The Canadian dollar got here under pressure as trading kicked off within the Asia-Pacific region, dropping 1.4 per cent to C$1.473 against its US counterpart — the bottom level since 2003. Mexico’s peso slid greater than 2 per cent to 21.15 against the dollar. The euro also lost 1 per cent.
US stock futures also fell sharply, with contracts tracking the benchmark S&P 500 losing 1.8 per cent and people tracking the Nasdaq 100 sliding 2.6 per cent.
Trading volumes are typically very thin early within the session, which may exacerbate price movements.
In Asia, Japanese equities slid in early trading. The exporter-oriented Nikkei 225 fell 2.3 per cent while the Topix index fell 1.8 per cent. The yen weakened 0.2 per cent against the dollar to ¥155.5.
In South Korea the Kospi index shed 2.2 per cent and the won dropped 0.9 per cent against the dollar to Won1,468.8. In Australia the S&P/ASX 200 index fell as much as 2 per cent.
China’s offshore renminbi, which trades freely, slid 0.5 per cent to Rmb7.3571 a dollar on Monday morning.
The steep declines got here after Trump on Saturday imposed 25 per cent tariffs on all imports from Mexico and Canada, with a lower 10 per cent levy for Canadian energy, and recent 10 per cent tariffs on imports from China.
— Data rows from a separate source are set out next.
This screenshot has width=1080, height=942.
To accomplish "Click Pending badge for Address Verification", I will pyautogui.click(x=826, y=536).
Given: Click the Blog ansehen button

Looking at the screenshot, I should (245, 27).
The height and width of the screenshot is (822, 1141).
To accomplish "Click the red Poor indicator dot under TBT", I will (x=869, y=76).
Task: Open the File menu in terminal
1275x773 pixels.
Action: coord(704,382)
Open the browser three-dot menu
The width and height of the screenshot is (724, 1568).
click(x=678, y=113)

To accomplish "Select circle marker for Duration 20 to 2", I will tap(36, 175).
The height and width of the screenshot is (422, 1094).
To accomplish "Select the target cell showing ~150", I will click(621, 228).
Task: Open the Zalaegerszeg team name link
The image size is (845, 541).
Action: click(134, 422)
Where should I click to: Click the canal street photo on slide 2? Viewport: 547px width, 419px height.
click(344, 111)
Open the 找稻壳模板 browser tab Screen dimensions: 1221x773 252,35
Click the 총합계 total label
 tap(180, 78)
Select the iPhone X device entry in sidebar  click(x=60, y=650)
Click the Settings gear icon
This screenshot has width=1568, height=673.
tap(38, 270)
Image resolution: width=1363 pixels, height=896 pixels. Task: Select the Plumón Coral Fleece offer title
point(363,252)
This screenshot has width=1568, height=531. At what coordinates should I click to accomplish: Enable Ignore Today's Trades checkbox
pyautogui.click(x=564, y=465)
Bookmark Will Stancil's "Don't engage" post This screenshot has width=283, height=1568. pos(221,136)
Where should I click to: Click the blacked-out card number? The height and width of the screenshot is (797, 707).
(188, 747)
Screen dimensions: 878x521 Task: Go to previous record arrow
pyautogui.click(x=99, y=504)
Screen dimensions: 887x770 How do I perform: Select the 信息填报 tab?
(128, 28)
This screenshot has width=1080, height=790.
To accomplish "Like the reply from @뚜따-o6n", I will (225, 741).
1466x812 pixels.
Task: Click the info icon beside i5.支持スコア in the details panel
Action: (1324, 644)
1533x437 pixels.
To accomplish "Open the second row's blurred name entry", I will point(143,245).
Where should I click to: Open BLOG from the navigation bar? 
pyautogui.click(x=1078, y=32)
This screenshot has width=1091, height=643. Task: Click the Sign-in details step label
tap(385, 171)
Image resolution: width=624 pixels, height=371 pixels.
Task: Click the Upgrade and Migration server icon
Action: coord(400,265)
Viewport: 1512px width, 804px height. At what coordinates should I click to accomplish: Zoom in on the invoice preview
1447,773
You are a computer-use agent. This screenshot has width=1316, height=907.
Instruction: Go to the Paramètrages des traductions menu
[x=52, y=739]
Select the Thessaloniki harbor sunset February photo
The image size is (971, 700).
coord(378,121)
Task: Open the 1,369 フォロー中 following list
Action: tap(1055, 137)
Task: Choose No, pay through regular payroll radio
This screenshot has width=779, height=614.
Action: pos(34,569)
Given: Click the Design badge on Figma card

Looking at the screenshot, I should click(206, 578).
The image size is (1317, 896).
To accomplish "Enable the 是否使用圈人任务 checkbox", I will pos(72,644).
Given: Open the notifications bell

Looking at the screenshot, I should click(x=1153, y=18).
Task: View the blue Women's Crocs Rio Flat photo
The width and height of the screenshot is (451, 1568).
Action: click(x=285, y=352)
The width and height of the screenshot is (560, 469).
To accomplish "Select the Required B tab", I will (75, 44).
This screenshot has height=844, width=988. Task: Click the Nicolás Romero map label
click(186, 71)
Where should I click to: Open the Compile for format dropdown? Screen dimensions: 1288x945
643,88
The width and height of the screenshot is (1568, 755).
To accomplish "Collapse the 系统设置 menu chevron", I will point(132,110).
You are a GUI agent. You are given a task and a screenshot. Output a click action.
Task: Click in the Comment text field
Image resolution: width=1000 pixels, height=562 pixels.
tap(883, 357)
He also last week threatened levies against the EU.
Economists have warned that the tariffs are prone to speed up inflation within the US, something that pushed up Treasury yields and the dollar following Trump’s election in November.
“The clearest implication is a stronger dollar,” said Eric Winograd, chief economist at AllianceBernstein. “An extended dollar position is the cleanest, clearest expression of the trade war that’s now being launched.”
“The currencies that can suffer essentially the most are those against whom the tariffs are being imposed,” added Winograd, noting that “there’s a superb case to be made that the equity market will suffer slightly bit”.
Oil prices also climbed in early Asian trade, with international benchmark Brent crude up 1 per cent at $76.46 a barrel.
George Saravelos at Deutsche Bank said the tariff announcements were “at essentially the most hawkish end of the protectionist spectrum we could have envisaged”, and that markets needed to “structurally and significantly reprice the trade war risk premium”.
The Mexican peso has whipsawed in recent weeks as traders have scrutinised the brand new Trump administration’s announcements for clues about how quickly and the way extensive any recent levies can be.
“If the tariff stays on for several months the exchange rate will reach recent historic highs,” said Gabriela Siller, chief economist at Mexico’s Banco Base, referring to the variety of pesos per dollar. “If the tariff stays on it’s going to be a structural change for Mexico . . . and Mexico could go right into a profound recession that might take years to return out of.”
By comparison, BBVA Mexico analysts said they thought it was unlikely the tariffs would last long. Nevertheless, in the event that they did remain in place, he said they’d have a “very negative” impact on investment in Mexico and its competitiveness.